The Dow Jones Industrial Average declined by 494.42 points, or 1.9% to close at 26,078.68. The Dow also broke below its 50-day and 100-day moving averages, two technical levels watched by traders. The S&P 500 lost 1.8% to 2,887.61 to fall below its 100-day moving average as the tech sector dropped 2%. All 11 S&P 500 sectors were down, with 10 of them sliding at least 1.2%. The Nasdaq Composite slid 1.6% to 7,785.25 as large-cap tech companies followed the broader market lower.

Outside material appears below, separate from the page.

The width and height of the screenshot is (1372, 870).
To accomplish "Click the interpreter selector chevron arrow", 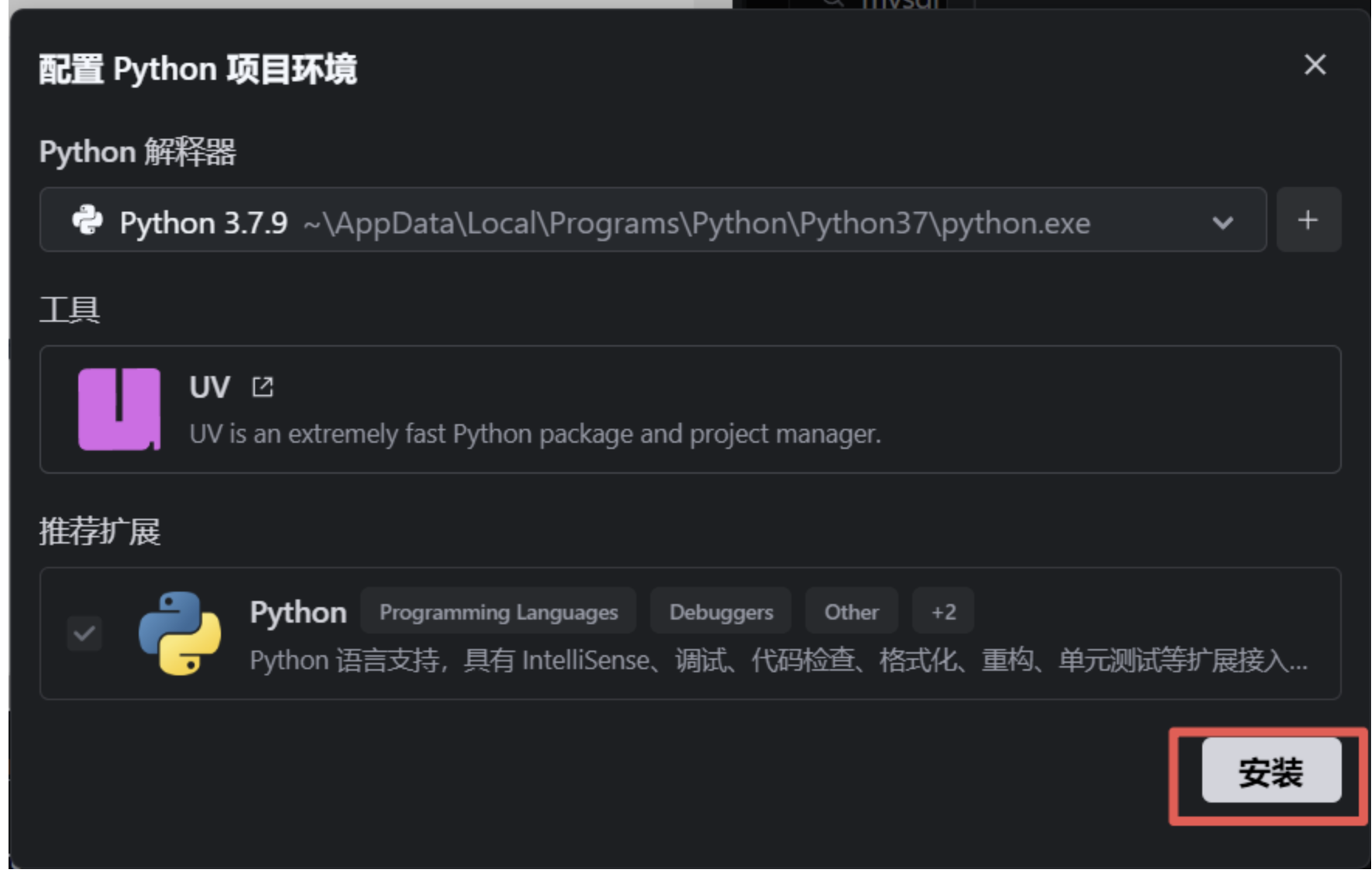I will coord(1222,223).
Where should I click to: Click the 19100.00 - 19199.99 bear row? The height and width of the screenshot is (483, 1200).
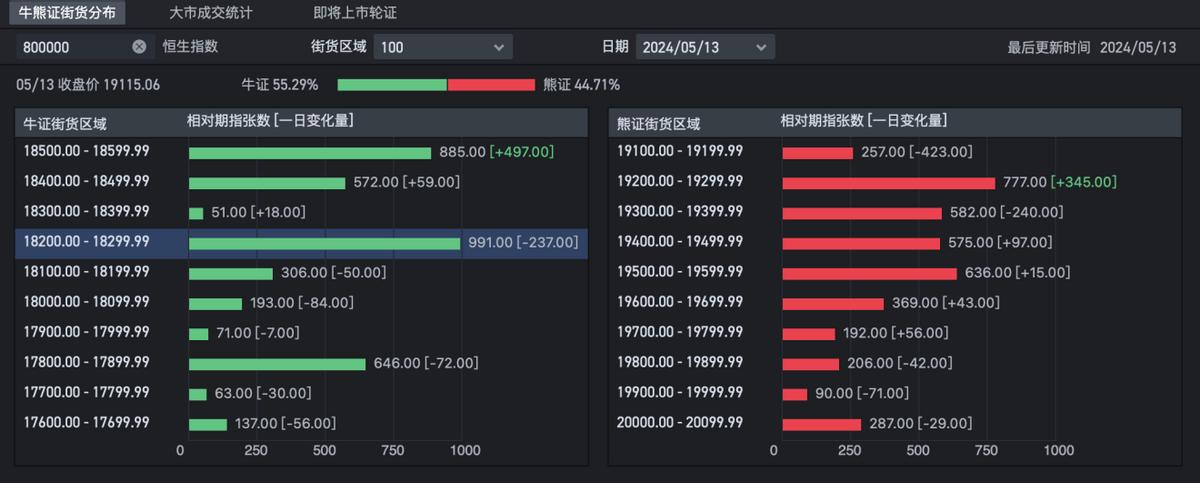pyautogui.click(x=897, y=153)
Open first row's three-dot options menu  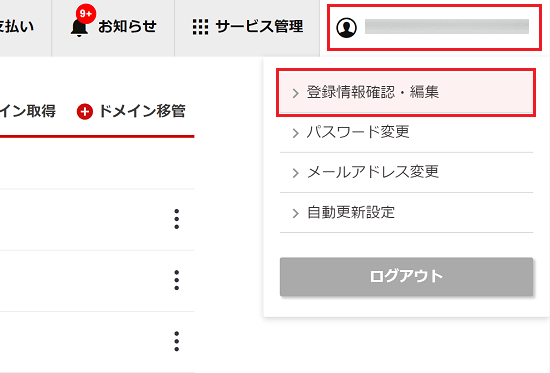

Amazon, Apple and Alphabet all dropped at least 1.3%. Microsoft shares also fell 1.8%.
European stocks moved sharply lower at the end of Wednesday’s session, after unexpectedly weak U.S. manufacturing activity stoked worries over the world’s largest economy. The pan-European Stoxx 600 was down 2.7% at the closing bell, on course for its largest one-day fall for almost a month.
German economic institutes on Wednesday revised down German GDP growth for 2019 from 0.8% to 0.5% and cut 2020 projections from 1.8% to 1.1%, citing a manufacturing slowdown and high downside risks resulting from the trade war and Brexit uncertainty.
Shares of German business bank Grenke climbed 5% after a promising 9-month business update, while Carl Zeiss Meditec shares climbed almost 1% after the German medical technology company upgraded its guidance on stronger-than-expected sales.